Figure de proue de Radio-Canada international (RCI), cofondateur du festival Vues d'Afrique et même acteur (Madame Brouette), ce chasseur, pêcheur, amateur de bonne chère et «charmeur irrésistible», a touché à tout avec un panache qui a marqué les esprits. Comme l'a dit un proche dans une rencontre organisée dimanche dernier en son honneur, «il laisse plusieurs orphelins».

Né en haute mer, le 29 août 1941, à bord d'un paquebot qui ramenait ses parents de la France au Sénégal, Ousseynou Diop a passé ses premières années en Guinée avant que la famille ne s'installe à Dakar, où il a fait ses études en pétrochimie. Mais «les hasards de la vie», comme il disait, le poussent vers la communication. Au milieu des années 60, dans l'effervescence postcoloniale, il devient animateur à Radio-Sénégal. Sous le pseudonyme de Bob Yves, il anime une émission de musique afro-américaine destinée à la jeunesse, fonde Le Caveau, première boîte jazz de Dakar, et participe en tant qu'acteur aux balbutiements du cinéma sénégalais.

Mais la vedette fait son temps. Poussé par des raisons «personnelles», Diop quitte l'Afrique pour le Québec en 1973. Engagé par Radio-Canada International (RCI) il réalise ses premiers reportages pendant la Superfrancofête à l'été 1974 en plus de produire l'album Le blé et le mil, du groupe Toubabou, première collaboration discographique entre des musiciens québécois et africains.

Son ouverture d'esprit, ses topos éclectiques et son animation sans complexe feront de lui un incontournable de RCI pendant 25 ans.
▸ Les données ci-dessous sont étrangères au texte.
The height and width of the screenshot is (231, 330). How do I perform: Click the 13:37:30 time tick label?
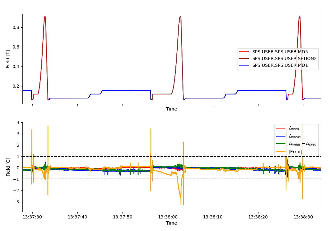tap(32, 217)
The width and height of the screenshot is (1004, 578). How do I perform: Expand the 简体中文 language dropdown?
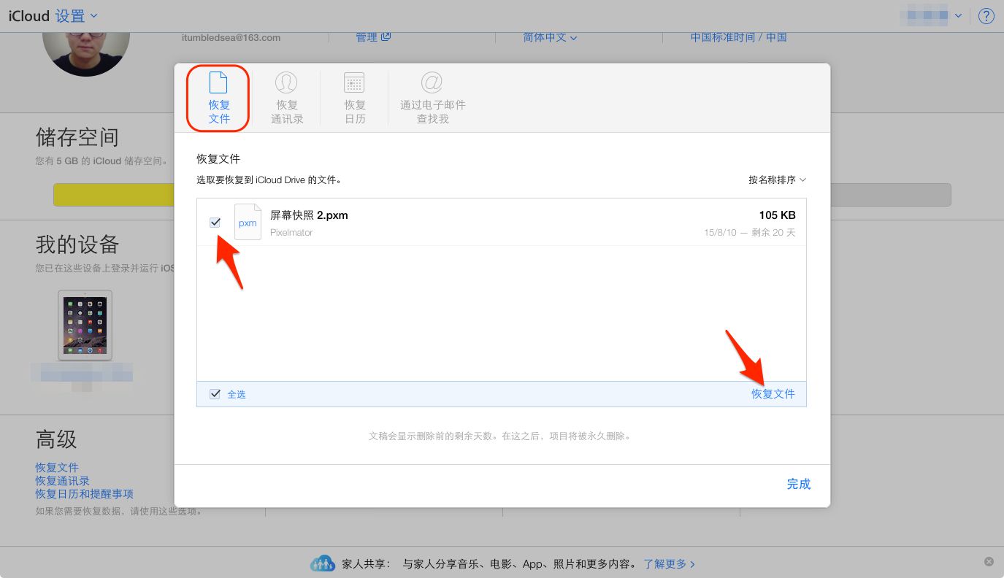tap(548, 37)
Que ce soit au micro, ou plus tard comme cadre, la boîte lui doit beaucoup, croit son ancien collègue Raymond Desmarteaux. «Avant son arrivée, la chaîne était surtout centrée sur l'Europe et la guerre froide. C'est lui qui a amené RDI à s'intéresser à l'Afrique», souligne l'animateur de l'émission Tam-Tam Canada. Bête radiophonique, il «pouvait faire une émission de trois heures avec seulement trois disques, rien qu'en parlant», ajoute M. Desmarteaux, qui suggère même que l'on donne le nom de Diop aux studios de RCI.

Engagé des pieds (qu'il avait très grands) à la moustache (qu'il avait très grosse), ce «musulman de gauche» s'est battu aux premières lignes pour la survie de la station en 1991. Il a pris sa retraite en 2002. Il a aussi contribué à la fondation de l'Association des Sénégalais de Montréal et à la création de la Chambre de commerce africaine du Canada (1980), alors que la communauté ne comptait encore qu'une poignée de membres.
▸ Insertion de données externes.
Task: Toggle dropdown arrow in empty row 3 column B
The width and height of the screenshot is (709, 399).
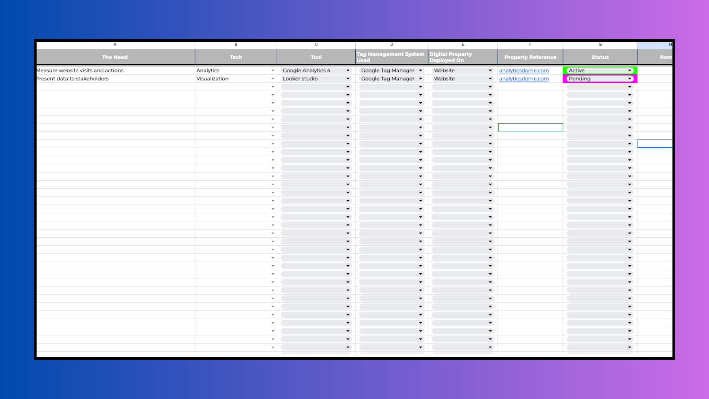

Mais on retiendra surtout son rôle actif dans la création du festival Vues d'Afrique - dont la 27e présentation aura d'ailleurs lieu fin avril.
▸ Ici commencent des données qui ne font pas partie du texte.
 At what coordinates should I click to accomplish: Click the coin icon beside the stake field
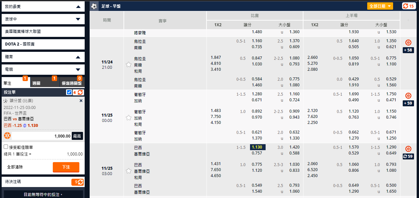point(7,135)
Outré d'entendre Serge Losique affirmer qu'il n'y avait pas de cinéma africain, Ousseynou Diop fut un des instigateurs du festival au début des années 80. Selon Françoise Wera, qui était avec lui dans l'aventure, sa présence a carrément assuré la survie du festival à ses premières années. «C'est grâce à lui que les cinéastes africains ont appuyé Vues d'Afrique, dit-elle. Il a été la pierre angulaire qui nous a donné de la crédibilité.» Comme si ce n'était pas assez, Diop a aussi été scénariste, acteur à la télé (La p'tite vie) et au cinéma - qu'on pense à son personnage de vieux policier dans le film Madame Brouette, de Moussa Sène Absa, sorti en 2003.

Courroie d'échange et de transmission, Ousseynou Diop est de ceux qui ont «amené l'Afrique à Montréal», ajoute Mme Wera. Bâtisseur de ponts et modèle d'intégration, il a embrassé le Québec sans jamais renier son africanité, montrant ainsi la voie aux autres vagues d'immigration du Continent noir. «Il nous a fait comprendre qu'on avait notre place ici», résume la chanteuse d'origine congolaise Alby de Bara.

Mais au final, c'est l'être humain que l'on retient. Combattant «l'ignorance par le rapprochement», selon sa femme Aïssatou, Ousseynou Diop était l'homme du partage et de l'inclusion, sans égard aux nationalités. Ses fêtes mémorables et ses repas gargantuesques (généralement, le gibier qu'il avait lui-même chassé, après plusieurs jours en pleine forêt) symbolisent pour plusieurs cet être coloré et sans demi-mesure, qui recevait sans compter.

Comme l'a dit un de ses anciens collègues, «chez lui, on se sentait comme à l'hôtel... Sauf quand venait le temps de faire la vaisselle!»